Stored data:
******

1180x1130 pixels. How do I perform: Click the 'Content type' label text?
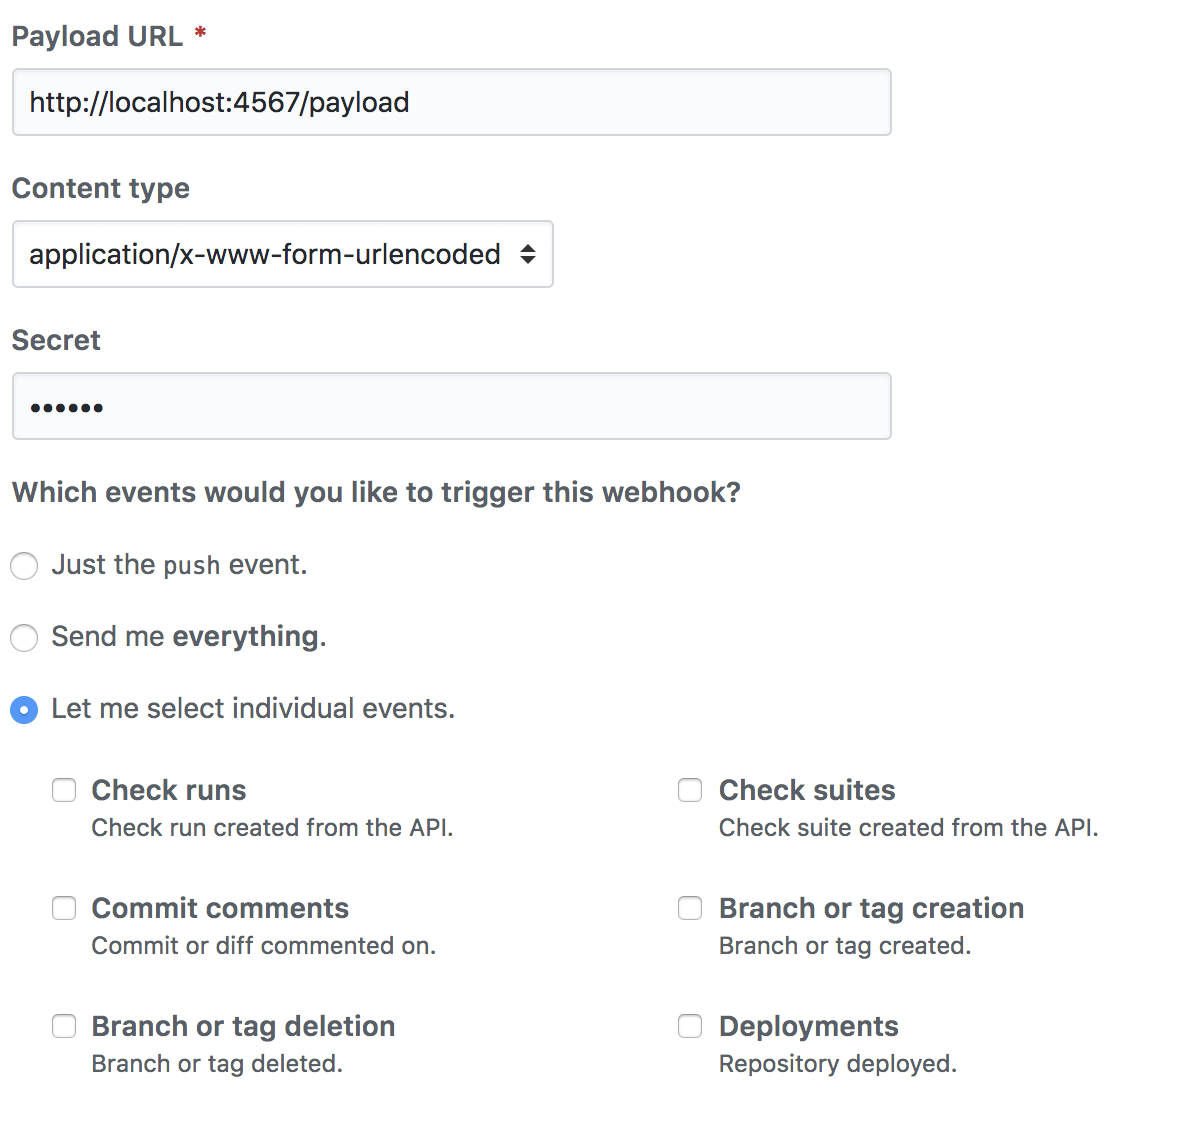[x=100, y=189]
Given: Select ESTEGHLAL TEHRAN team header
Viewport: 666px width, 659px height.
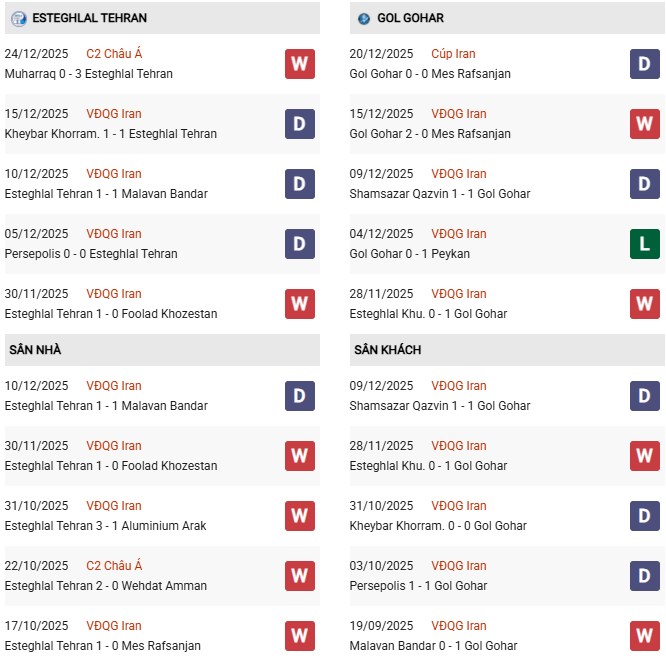Looking at the screenshot, I should (x=89, y=18).
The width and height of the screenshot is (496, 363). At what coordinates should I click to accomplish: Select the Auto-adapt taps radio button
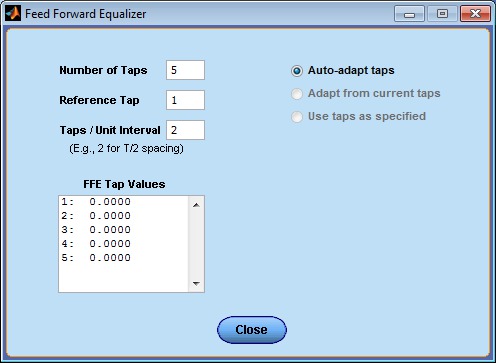(x=297, y=71)
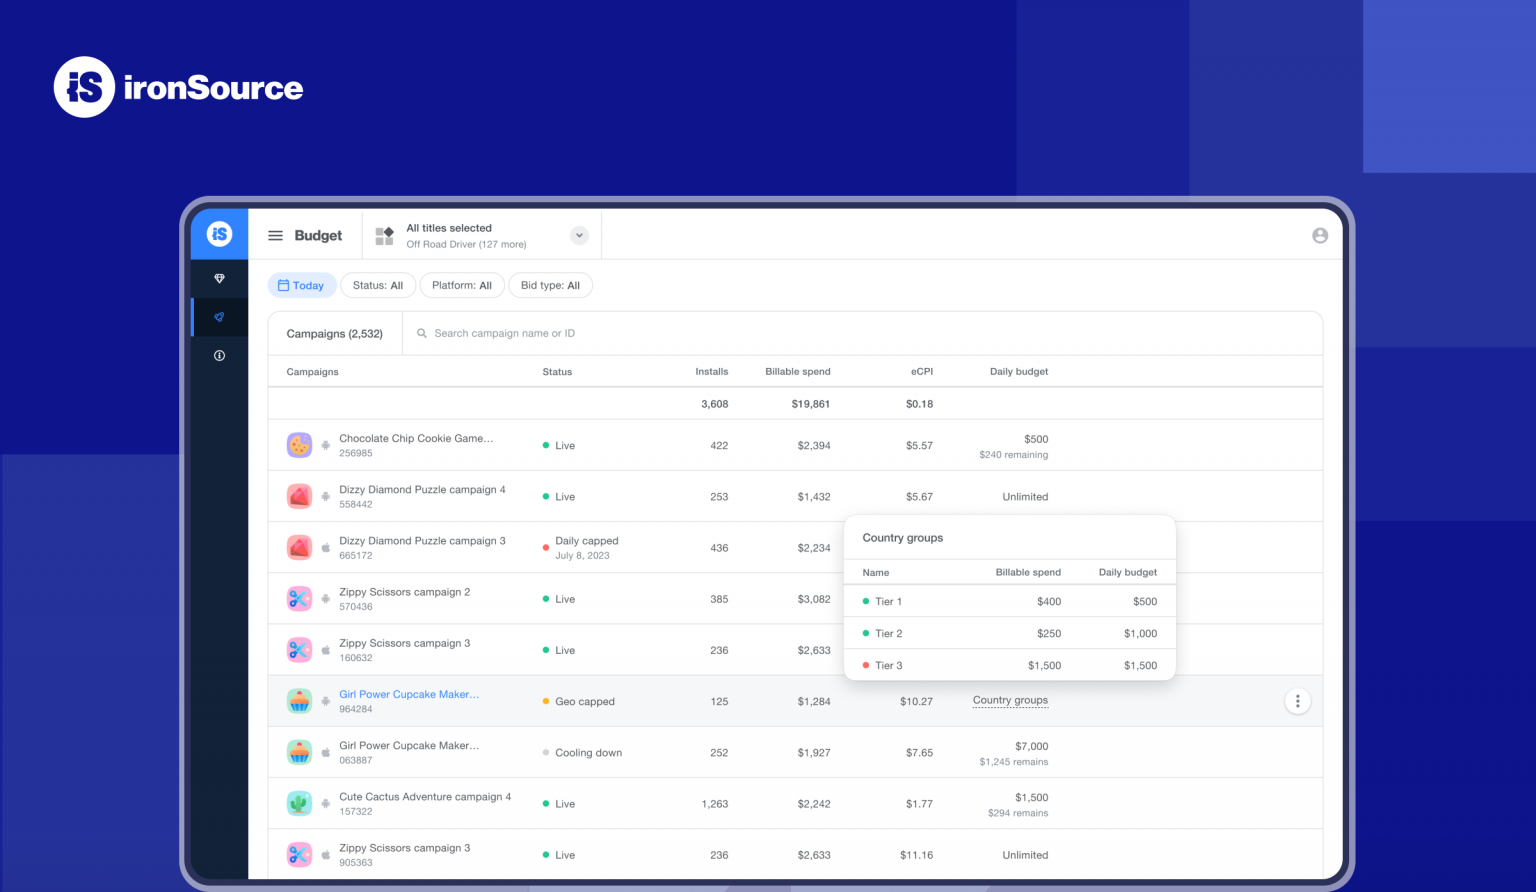Image resolution: width=1536 pixels, height=892 pixels.
Task: Click the info icon in the sidebar
Action: pos(219,355)
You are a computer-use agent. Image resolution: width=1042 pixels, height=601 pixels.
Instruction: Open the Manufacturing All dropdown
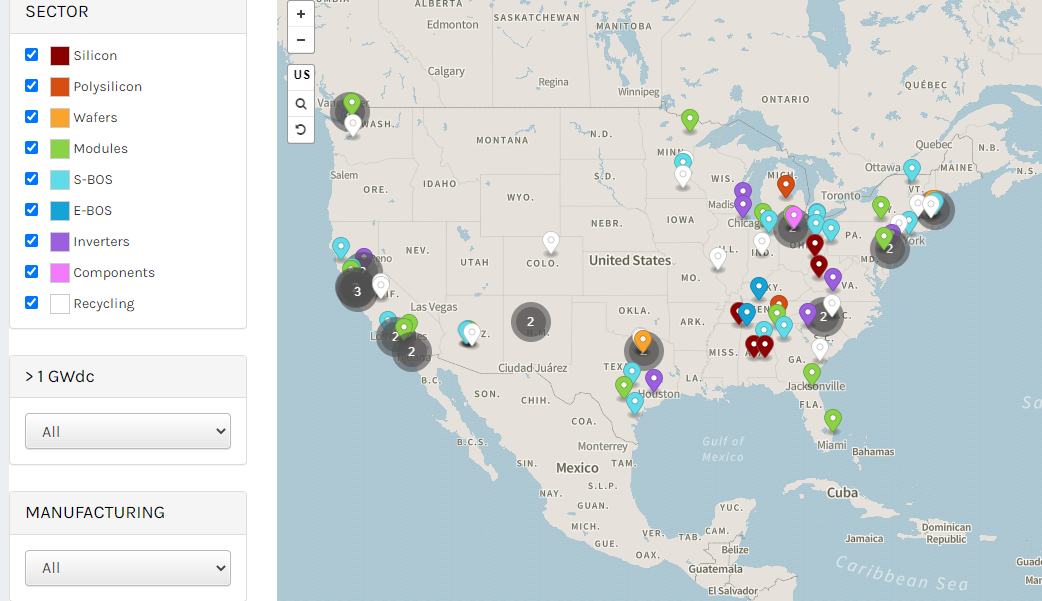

******

● **WORK REQUEST**
Output every record above exactly as written, but skip the pictures.

● **RESULT OF THIS TASK**
1180x1130 pixels. How do I perform: Click the 'Content type' label text?
[x=100, y=189]
Given: Select ESTEGHLAL TEHRAN team header
Viewport: 666px width, 659px height.
Looking at the screenshot, I should (x=89, y=18).
The width and height of the screenshot is (496, 363). At what coordinates should I click to accomplish: Select the Auto-adapt taps radio button
(x=297, y=71)
Image resolution: width=1536 pixels, height=892 pixels.
Task: Click the info icon in the sidebar
Action: pos(219,355)
You are a computer-use agent. Image resolution: width=1042 pixels, height=601 pixels.
Instruction: Open the Manufacturing All dropdown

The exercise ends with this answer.